+++ SOURCE RECORDS +++

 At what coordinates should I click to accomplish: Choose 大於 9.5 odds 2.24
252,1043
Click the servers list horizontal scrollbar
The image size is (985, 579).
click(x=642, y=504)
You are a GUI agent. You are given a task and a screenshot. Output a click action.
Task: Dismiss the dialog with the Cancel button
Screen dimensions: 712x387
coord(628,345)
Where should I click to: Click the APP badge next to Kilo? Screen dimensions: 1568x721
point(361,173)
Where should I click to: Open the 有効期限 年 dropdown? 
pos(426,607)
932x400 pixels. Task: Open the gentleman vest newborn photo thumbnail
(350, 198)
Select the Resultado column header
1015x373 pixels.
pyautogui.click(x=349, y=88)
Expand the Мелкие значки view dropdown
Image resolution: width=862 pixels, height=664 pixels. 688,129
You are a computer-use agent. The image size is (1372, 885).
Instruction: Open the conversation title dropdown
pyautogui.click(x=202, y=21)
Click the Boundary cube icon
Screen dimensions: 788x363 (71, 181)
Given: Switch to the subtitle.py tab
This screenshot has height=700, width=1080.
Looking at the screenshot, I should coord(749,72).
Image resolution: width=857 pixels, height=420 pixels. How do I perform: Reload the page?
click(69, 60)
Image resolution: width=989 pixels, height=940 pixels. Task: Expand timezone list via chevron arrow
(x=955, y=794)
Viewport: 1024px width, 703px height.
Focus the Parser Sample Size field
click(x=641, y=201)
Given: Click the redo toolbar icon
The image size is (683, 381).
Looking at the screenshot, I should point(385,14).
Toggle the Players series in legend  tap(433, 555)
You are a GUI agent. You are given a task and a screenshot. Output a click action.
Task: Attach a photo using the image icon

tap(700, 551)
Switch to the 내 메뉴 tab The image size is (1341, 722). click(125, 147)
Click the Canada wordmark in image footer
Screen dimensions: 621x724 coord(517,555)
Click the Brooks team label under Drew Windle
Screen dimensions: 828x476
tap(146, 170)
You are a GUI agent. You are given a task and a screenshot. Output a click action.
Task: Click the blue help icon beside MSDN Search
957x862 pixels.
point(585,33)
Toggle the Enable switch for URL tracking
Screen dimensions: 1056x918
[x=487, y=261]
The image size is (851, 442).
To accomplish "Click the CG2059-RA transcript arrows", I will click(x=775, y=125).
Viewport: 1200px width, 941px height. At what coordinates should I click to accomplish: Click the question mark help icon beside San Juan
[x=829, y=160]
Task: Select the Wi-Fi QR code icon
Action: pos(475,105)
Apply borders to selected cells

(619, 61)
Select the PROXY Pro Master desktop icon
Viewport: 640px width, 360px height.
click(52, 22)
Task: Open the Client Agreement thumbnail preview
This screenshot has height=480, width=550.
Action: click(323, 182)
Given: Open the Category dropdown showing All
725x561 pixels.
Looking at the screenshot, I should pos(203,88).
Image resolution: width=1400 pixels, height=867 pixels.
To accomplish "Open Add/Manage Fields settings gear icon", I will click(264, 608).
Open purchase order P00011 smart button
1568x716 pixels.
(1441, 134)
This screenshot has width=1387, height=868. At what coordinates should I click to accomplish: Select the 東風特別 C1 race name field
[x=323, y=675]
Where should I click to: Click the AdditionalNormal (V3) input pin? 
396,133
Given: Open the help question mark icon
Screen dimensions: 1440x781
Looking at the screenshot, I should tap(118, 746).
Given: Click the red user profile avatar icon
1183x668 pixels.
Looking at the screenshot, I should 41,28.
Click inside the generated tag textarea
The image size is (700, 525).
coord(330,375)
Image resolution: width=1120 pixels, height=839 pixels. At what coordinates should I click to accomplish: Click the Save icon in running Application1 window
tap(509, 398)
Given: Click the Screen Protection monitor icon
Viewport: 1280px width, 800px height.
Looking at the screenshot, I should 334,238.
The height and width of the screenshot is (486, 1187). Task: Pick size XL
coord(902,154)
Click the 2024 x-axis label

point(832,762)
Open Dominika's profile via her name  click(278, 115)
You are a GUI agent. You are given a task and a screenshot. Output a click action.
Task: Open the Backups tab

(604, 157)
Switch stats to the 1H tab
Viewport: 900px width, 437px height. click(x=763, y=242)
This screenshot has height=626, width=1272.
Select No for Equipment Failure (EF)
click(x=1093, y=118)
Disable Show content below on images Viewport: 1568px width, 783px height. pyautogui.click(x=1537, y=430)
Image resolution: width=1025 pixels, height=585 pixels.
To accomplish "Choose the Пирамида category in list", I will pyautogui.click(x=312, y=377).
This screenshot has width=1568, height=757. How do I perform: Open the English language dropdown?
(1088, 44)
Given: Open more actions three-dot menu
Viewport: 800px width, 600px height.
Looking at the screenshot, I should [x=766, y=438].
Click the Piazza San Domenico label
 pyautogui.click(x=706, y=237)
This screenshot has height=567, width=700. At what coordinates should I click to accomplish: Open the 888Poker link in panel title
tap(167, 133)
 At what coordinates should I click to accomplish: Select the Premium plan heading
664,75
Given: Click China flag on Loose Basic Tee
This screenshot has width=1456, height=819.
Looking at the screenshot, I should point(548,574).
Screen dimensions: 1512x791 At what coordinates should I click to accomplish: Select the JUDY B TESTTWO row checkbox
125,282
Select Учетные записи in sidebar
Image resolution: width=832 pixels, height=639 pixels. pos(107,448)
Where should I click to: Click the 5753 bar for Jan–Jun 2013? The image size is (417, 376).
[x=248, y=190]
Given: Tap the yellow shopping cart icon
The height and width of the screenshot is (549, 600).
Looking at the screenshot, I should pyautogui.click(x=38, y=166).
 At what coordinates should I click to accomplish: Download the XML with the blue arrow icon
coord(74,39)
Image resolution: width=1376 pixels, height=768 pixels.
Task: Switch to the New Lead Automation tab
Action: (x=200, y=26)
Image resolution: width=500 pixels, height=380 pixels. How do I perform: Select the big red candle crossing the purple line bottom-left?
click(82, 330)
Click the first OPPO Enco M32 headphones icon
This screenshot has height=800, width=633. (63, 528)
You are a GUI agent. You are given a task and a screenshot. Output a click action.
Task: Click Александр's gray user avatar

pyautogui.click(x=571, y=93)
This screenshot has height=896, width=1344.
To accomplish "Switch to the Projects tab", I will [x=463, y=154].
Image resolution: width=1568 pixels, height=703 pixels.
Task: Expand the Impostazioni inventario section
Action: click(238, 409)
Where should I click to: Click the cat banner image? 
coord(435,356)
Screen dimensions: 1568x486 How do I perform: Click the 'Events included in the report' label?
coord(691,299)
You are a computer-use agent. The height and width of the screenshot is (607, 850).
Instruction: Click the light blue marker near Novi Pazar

+++

* **TASK DIRECTIONS**:
Every entry above should be retyped exactly as shown.

* **SOLVED PROBLEM**:
 At what coordinates should I click to accomplish: Choose 大於 9.5 odds 2.24
252,1043
Click the servers list horizontal scrollbar
The image size is (985, 579).
click(x=642, y=504)
You are a GUI agent. You are given a task and a screenshot. Output a click action.
Task: Dismiss the dialog with the Cancel button
Screen dimensions: 712x387
coord(628,345)
Where should I click to: Click the APP badge next to Kilo? Screen dimensions: 1568x721
point(361,173)
Where should I click to: Open the 有効期限 年 dropdown? 
pos(426,607)
932x400 pixels. Task: Open the gentleman vest newborn photo thumbnail
(350, 198)
Select the Resultado column header
1015x373 pixels.
pyautogui.click(x=349, y=88)
Expand the Мелкие значки view dropdown
Image resolution: width=862 pixels, height=664 pixels. 688,129
You are a computer-use agent. The image size is (1372, 885).
Instruction: Open the conversation title dropdown
pyautogui.click(x=202, y=21)
Click the Boundary cube icon
Screen dimensions: 788x363 (71, 181)
Given: Switch to the subtitle.py tab
This screenshot has height=700, width=1080.
Looking at the screenshot, I should coord(749,72).
Image resolution: width=857 pixels, height=420 pixels. How do I perform: Reload the page?
click(69, 60)
Image resolution: width=989 pixels, height=940 pixels. Task: Expand timezone list via chevron arrow
(x=955, y=794)
Viewport: 1024px width, 703px height.
Focus the Parser Sample Size field
click(x=641, y=201)
Given: Click the redo toolbar icon
The image size is (683, 381).
Looking at the screenshot, I should point(385,14).
Toggle the Players series in legend  tap(433, 555)
You are a GUI agent. You are given a task and a screenshot. Output a click action.
Task: Attach a photo using the image icon

tap(700, 551)
Switch to the 내 메뉴 tab The image size is (1341, 722). click(125, 147)
Click the Canada wordmark in image footer
Screen dimensions: 621x724 coord(517,555)
Click the Brooks team label under Drew Windle
Screen dimensions: 828x476
tap(146, 170)
You are a GUI agent. You are given a task and a screenshot. Output a click action.
Task: Click the blue help icon beside MSDN Search
957x862 pixels.
point(585,33)
Toggle the Enable switch for URL tracking
Screen dimensions: 1056x918
[x=487, y=261]
The image size is (851, 442).
To accomplish "Click the CG2059-RA transcript arrows", I will click(x=775, y=125).
Viewport: 1200px width, 941px height. At what coordinates should I click to accomplish: Click the question mark help icon beside San Juan
[x=829, y=160]
Task: Select the Wi-Fi QR code icon
Action: pos(475,105)
Apply borders to selected cells

(619, 61)
Select the PROXY Pro Master desktop icon
Viewport: 640px width, 360px height.
click(52, 22)
Task: Open the Client Agreement thumbnail preview
This screenshot has height=480, width=550.
Action: click(323, 182)
Given: Open the Category dropdown showing All
725x561 pixels.
Looking at the screenshot, I should pos(203,88).
Image resolution: width=1400 pixels, height=867 pixels.
To accomplish "Open Add/Manage Fields settings gear icon", I will click(264, 608).
Open purchase order P00011 smart button
1568x716 pixels.
(1441, 134)
This screenshot has width=1387, height=868. At what coordinates should I click to accomplish: Select the 東風特別 C1 race name field
[x=323, y=675]
Where should I click to: Click the AdditionalNormal (V3) input pin? 
396,133
Given: Open the help question mark icon
Screen dimensions: 1440x781
Looking at the screenshot, I should tap(118, 746).
Given: Click the red user profile avatar icon
1183x668 pixels.
Looking at the screenshot, I should 41,28.
Click inside the generated tag textarea
The image size is (700, 525).
coord(330,375)
Image resolution: width=1120 pixels, height=839 pixels. At what coordinates should I click to accomplish: Click the Save icon in running Application1 window
tap(509, 398)
Given: Click the Screen Protection monitor icon
Viewport: 1280px width, 800px height.
Looking at the screenshot, I should 334,238.
The height and width of the screenshot is (486, 1187). Task: Pick size XL
coord(902,154)
Click the 2024 x-axis label

point(832,762)
Open Dominika's profile via her name  click(278, 115)
You are a GUI agent. You are given a task and a screenshot. Output a click action.
Task: Open the Backups tab

(604, 157)
Switch stats to the 1H tab
Viewport: 900px width, 437px height. click(x=763, y=242)
This screenshot has height=626, width=1272.
Select No for Equipment Failure (EF)
click(x=1093, y=118)
Disable Show content below on images Viewport: 1568px width, 783px height. pyautogui.click(x=1537, y=430)
Image resolution: width=1025 pixels, height=585 pixels.
To accomplish "Choose the Пирамида category in list", I will pyautogui.click(x=312, y=377).
This screenshot has width=1568, height=757. How do I perform: Open the English language dropdown?
(1088, 44)
Given: Open more actions three-dot menu
Viewport: 800px width, 600px height.
Looking at the screenshot, I should [x=766, y=438].
Click the Piazza San Domenico label
 pyautogui.click(x=706, y=237)
This screenshot has height=567, width=700. At what coordinates should I click to accomplish: Open the 888Poker link in panel title
tap(167, 133)
 At what coordinates should I click to accomplish: Select the Premium plan heading
664,75
Given: Click China flag on Loose Basic Tee
This screenshot has width=1456, height=819.
Looking at the screenshot, I should point(548,574).
Screen dimensions: 1512x791 At what coordinates should I click to accomplish: Select the JUDY B TESTTWO row checkbox
125,282
Select Учетные записи in sidebar
Image resolution: width=832 pixels, height=639 pixels. pos(107,448)
Where should I click to: Click the 5753 bar for Jan–Jun 2013? The image size is (417, 376).
[x=248, y=190]
Given: Tap the yellow shopping cart icon
The height and width of the screenshot is (549, 600).
Looking at the screenshot, I should pyautogui.click(x=38, y=166).
 At what coordinates should I click to accomplish: Download the XML with the blue arrow icon
coord(74,39)
Image resolution: width=1376 pixels, height=768 pixels.
Task: Switch to the New Lead Automation tab
Action: (x=200, y=26)
Image resolution: width=500 pixels, height=380 pixels. How do I perform: Select the big red candle crossing the purple line bottom-left?
click(82, 330)
Click the first OPPO Enco M32 headphones icon
This screenshot has height=800, width=633. (63, 528)
You are a GUI agent. You are given a task and a screenshot. Output a click action.
Task: Click Александр's gray user avatar

pyautogui.click(x=571, y=93)
This screenshot has height=896, width=1344.
To accomplish "Switch to the Projects tab", I will [x=463, y=154].
Image resolution: width=1568 pixels, height=703 pixels.
Task: Expand the Impostazioni inventario section
Action: click(238, 409)
Where should I click to: Click the cat banner image? 
coord(435,356)
Screen dimensions: 1568x486 How do I perform: Click the 'Events included in the report' label?
coord(691,299)
You are a computer-use agent. The height and width of the screenshot is (607, 850).
Instruction: Click the light blue marker near Novi Pazar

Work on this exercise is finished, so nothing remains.